* _Extract_
— begin —
8. API Data Acquisition

8.1 The requests Library

import requests
import json
import time
from typing import Dict, Any, Optional

class APIClient:
    """Base API client with rate limiting and error handling."""
    
    def __init__(self, base_url: str, rate_limit: float = 1.0):
        self.base_url = base_url
        self.session = requests.Session()
        self.last_request_time = 0
        self.rate_limit = rate_limit  # Seconds between requests
    
    def _rate_limit_wait(self):
        """Wait if necessary to respect rate limits."""
        elapsed = time.time() - self.last_request_time
        if elapsed < self.rate_limit:
            time.sleep(self.rate_limit - elapsed)
        self.last_request_time = time.time()
    
    def get(self, endpoint: str, params: Optional[Dict] = None) -> Dict[str, Any]:
        """Make GET request with error handling."""
        self._rate_limit_wait()
        
        url = f"{self.base_url}/{endpoint}"
        try:
            response = self.session.get(url, params=params, timeout=30)
            response.raise_for_status()
            return response.json()
— end —
* _Data provided_
— begin —
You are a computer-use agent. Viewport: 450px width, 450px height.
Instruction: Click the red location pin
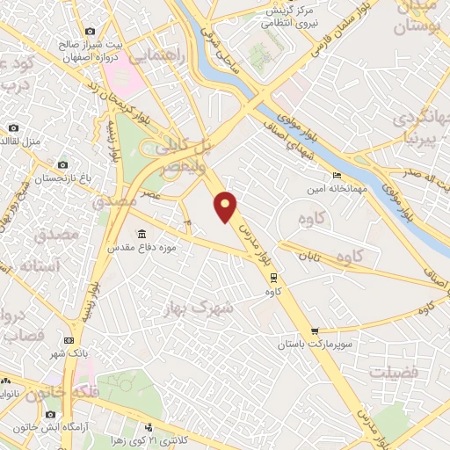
— end —
* _Given problem A_
In the API data acquisition excerpt, what is the default value of rate_limit in the APIClient constructor?
* _Given problem B_
From the API data acquisition excerpt, extract everything from "elapsed = time.time()" down to "self.session.get(url, params=params, timeout=30)".
* _Given problem C_
Continue the API data acquisition excerpt from the point where it stops.

* _Task output A_
1.0

* _Task output B_
elapsed = time.time() - self.last_request_time
        if elapsed < self.rate_limit:
            time.sleep(self.rate_limit - elapsed)
        self.last_request_time = time.time()
    
    def get(self, endpoint: str, params: Optional[Dict] = None) -> Dict[str, Any]:
        """Make GET request with error handling."""
        self._rate_limit_wait()
        
        url = f"{self.base_url}/{endpoint}"
        try:
            response = self.session.get(url, params=params, timeout=30)

* _Task output C_
        except requests.exceptions.RequestException as e:
            return {"error": str(e)}
    
    def post(self, endpoint: str, data: Dict) -> Dict[str, Any]:
        """Make POST request."""
        self._rate_limit_wait()
        
        url = f"{self.base_url}/{endpoint}"
        try:
            response = self.session.post(url, json=data, timeout=30)
            response.raise_for_status()
            return response.json()
        except requests.exceptions.RequestException as e:
            return {"error": str(e)}

# Example: JSONPlaceholder API (fake REST API for testing)
client = APIClient("https://jsonplaceholder.typicode.com", rate_limit=0.5)

# GET request
print("GET request:")
posts = client.get("posts", params={"_limit": 3})
if "error" not in posts:
    for post in posts:
        print(f"  Post {post['id']}: {post['title'][:50]}...")
else:
    print(f"  Error: {posts['error']}")

# GET single resource
print("\nGET single resource:")
post = client.get("posts/1")
if "error" not in post:
    print(f"  Title: {post['title']}")
    print(f"  Body: {post['body'][:100]}...")

8.2 Pagination Patterns

import requests
import pandas as pd
from typing import List, Dict

class PaginatedAPIClient:
    """Handle paginated API responses."""
    
    def __init__(self, base_url: str):
        self.base_url = base_url
        self.session = requests.Session()
    
    def get_all_pages(self, endpoint: str, 
                      page_param: str = 'page',
                      per_page: int = 100,
                      max_pages: int = 10) -> List[Dict]:
        """Fetch all pages of results."""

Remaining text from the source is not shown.